## EXERCISE TASKS
[a] Decide whether each statement (i) to (iii) agrees with the text below on shortest paths between images, and answer yes or no with the words from the text that settle it, quoted exactly. (i) X Degrees of Separation is a work by Mario Klingemann and Simon Doury for Google Arts & Culture Experiments. (ii) The strategy guarantees a path between any two images. (iii) Each image's nearest neighbors are the images with the smallest Euclidean distance from it.
[b] In the text below on shortest paths between images, rewrite the paragraph beginning "The upside to this strategy" as a short list that keeps its main facts.
[c] Using the text below on shortest paths between images, list each numbered step of the strategy, with one short line per step.

## EXTRACT
☆ ☆ ☆ ☆ ☆ ☆ ☆
Shortest path between images

This notebook demonstrates how, given a query of two images, to find a sequence of images between them whose visual changes are as gradual as possible.

The methodology is inspired by and (roughly) reverse-engineered from X Degrees of Separation, a work by Mario Klingemann and Simon Doury for Google Arts & Culture Experiments. X Degrees of Separation finds smooth paths through images taken from museum collections. Mario gave me some hints to his strategy :) and I've made an approximate implementation here.

Some screenshots from their original work:

X degrees 1

X degrees 2

Strategy

The approach to the problem is the following:

1) Analyze all images in your dataset, extracting a feature vector for each one from the pre-classification fully-connected layer of a trainedconvolutional neural network. This part is already done in the image-search notebook.

2) For each image, find its k nearest neighbors, i.e. the k neighboring images which have the smallest cosine distance from it.

3) Build a graph whose vertices are the images and whose edges are the connections between nearest-neighbors found in step 2.

4) At run-time, given a query of two images, find the shortest path through the graph between them, using the cosine distance as distance metric. That the vertices in the graph are not fully-connected ensures that it does not return the trivial direct path between the two endpoints.

The upside to this strategy is that it's relatively straightforward, easy to implement, and fast at run-time. The downside is that it doesn't guarantee that there is a path between any two images, since it is possible for some regions of the image space to become isolated from the larger grid if they are too self-similar. Additionally, for image sets which are unevenly distributed, the simple kNN threshold may produce very densely connected clusters. There are more sophisticated approaches which try to ensure that individual edges are not too long or too short, but for the sake of simplicity, we take the easier kNN approach.

Get image features

This notebook assumes you have already extracted features for a directory of images and saved them to disk. If you haven't done this yet, see the previous notebook (image_search.ipynb), which shows you how to do this. Alternatively

Now we can begin. Open your saved feature vectors with pickle, and ensure the images are in the correct paths.
☆ ☆ ☆ ☆ ☆ ☆ ☆
## AVAILABLE DATA
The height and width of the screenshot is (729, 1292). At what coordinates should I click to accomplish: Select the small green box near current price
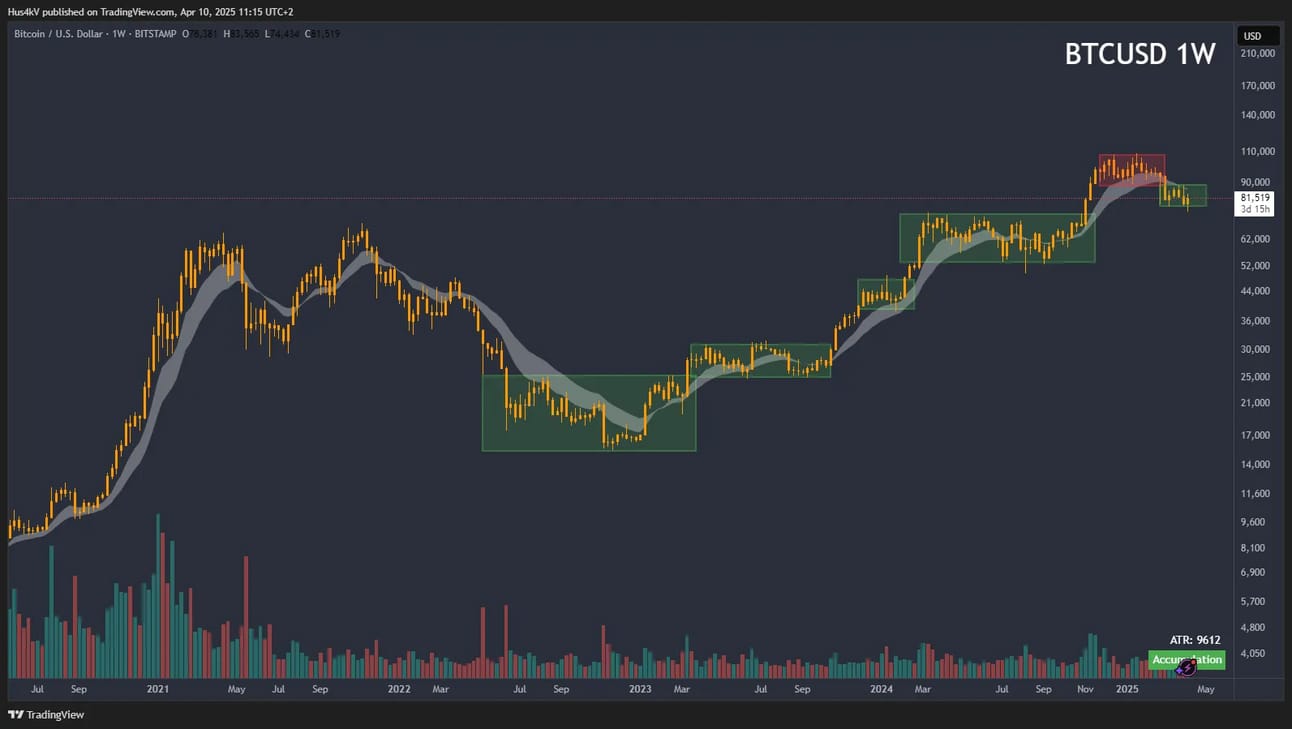point(1183,195)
☆ ☆ ☆ ☆ ☆ ☆ ☆
## RESPONSES TO THE TASKS
[a]
(i) Yes: "X Degrees of Separation, a work by Mario Klingemann and Simon Doury for Google Arts & Culture Experiments"
(ii) No: "it doesn't guarantee that there is a path between any two images"
(iii) No: "the k neighboring images which have the smallest cosine distance from it"

[b]
- Upside: the strategy is relatively straightforward, easy to implement, and fast at run-time.
- Downside: a path between any two images is not guaranteed, because regions of the image space that are too self-similar can become isolated from the larger grid.
- Downside: with unevenly distributed image sets, the simple kNN threshold may produce very densely connected clusters.
- More sophisticated approaches try to keep individual edges from being too long or too short, but the simpler kNN approach is used here.

[c]
1) Extract a feature vector for each image in the dataset from the pre-classification fully-connected layer of a trained convolutional neural network.
2) For each image, find its k nearest neighbors, the k images with the smallest cosine distance from it.
3) Build a graph with the images as vertices and the nearest-neighbor connections from step 2 as edges.
4) At run-time, given two query images, find the shortest path between them through the graph, using cosine distance as the distance metric.